A OpenAI e a Anthropic estão a fazer parcerias separadas com firmas de private equity para adquirir empresas de serviços que ajudam as empresas a implementar inteligência artificial, segundo a Reuters. As movimentações visam garantir engenheiros e consultores para colocar em funcionamento os seus modelos de IA junto de clientes empresariais.
Empresa de Implementação da OpenAI
A iniciativa da OpenAI, chamada The Deployment Company, está em negociações avançadas sobre três negócios e está a angariar aproximadamente 4 mil milhões de dólares junto de 19 investidores, segundo a Reuters. Entre os principais investidores estão a TPG, Bain Capital e Brookfield Asset Management. A The Deployment Company tem uma avaliação de 10 mil milhões de dólares antes da nova ronda de financiamento.
A OpenAI vai deter e controlar a maior parte da iniciativa. A estrutura transforma os parceiros de private equity numa via de vendas pronta em mais de 2.000 empresas que detêm ou aconselham, segundo a fonte.
Estratégia da Anthropic
A Anthropric persegue uma estratégia semelhante e já levantou 1,5 mil milhões de dólares junto de investidores, incluindo Blackstone, Hellman & Friedman e Goldman Sachs, segundo a Reuters. Espera-se que a maior parte do capital seja usada para financiar aquisições de empresas de engenharia e consultoria.

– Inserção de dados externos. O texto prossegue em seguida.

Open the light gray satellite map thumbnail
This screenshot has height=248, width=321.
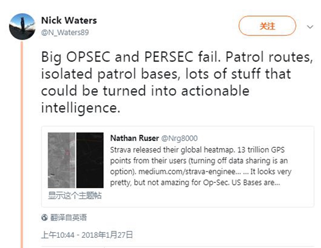(62, 160)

A Anthropric quer integrar o seu sistema de IA Claude nas operações do dia-a-dia em empresas de média dimensão, incluindo bancos comunitários e sistemas regionais de saúde, segundo a fonte.
Contexto Estratégico
As duas empresas podem avançar para ofertas públicas iniciais ainda este ano, segundo o relatório. As iniciativas representam uma mudança na forma como as empresas de IA abordam a adoção do mercado: em vez de operarem como negócios de software com margens elevadas e exigências mínimas de serviços, tanto a OpenAI como a Anthropic estão a assumir trabalho de serviços “hands-on” para apoiar a implementação em operações empresariais reais.
A estratégia ecoa abordagens usadas por empresas como a Palantir, que coloca engenheiros dentro das operações dos clientes para adaptar o software a cada contexto. Segundo a Reuters, a adoção empresarial da IA ainda depende de pessoas qualificadas, o que sublinha a necessidade de consultores e engenheiros em paralelo com a qualidade dos modelos.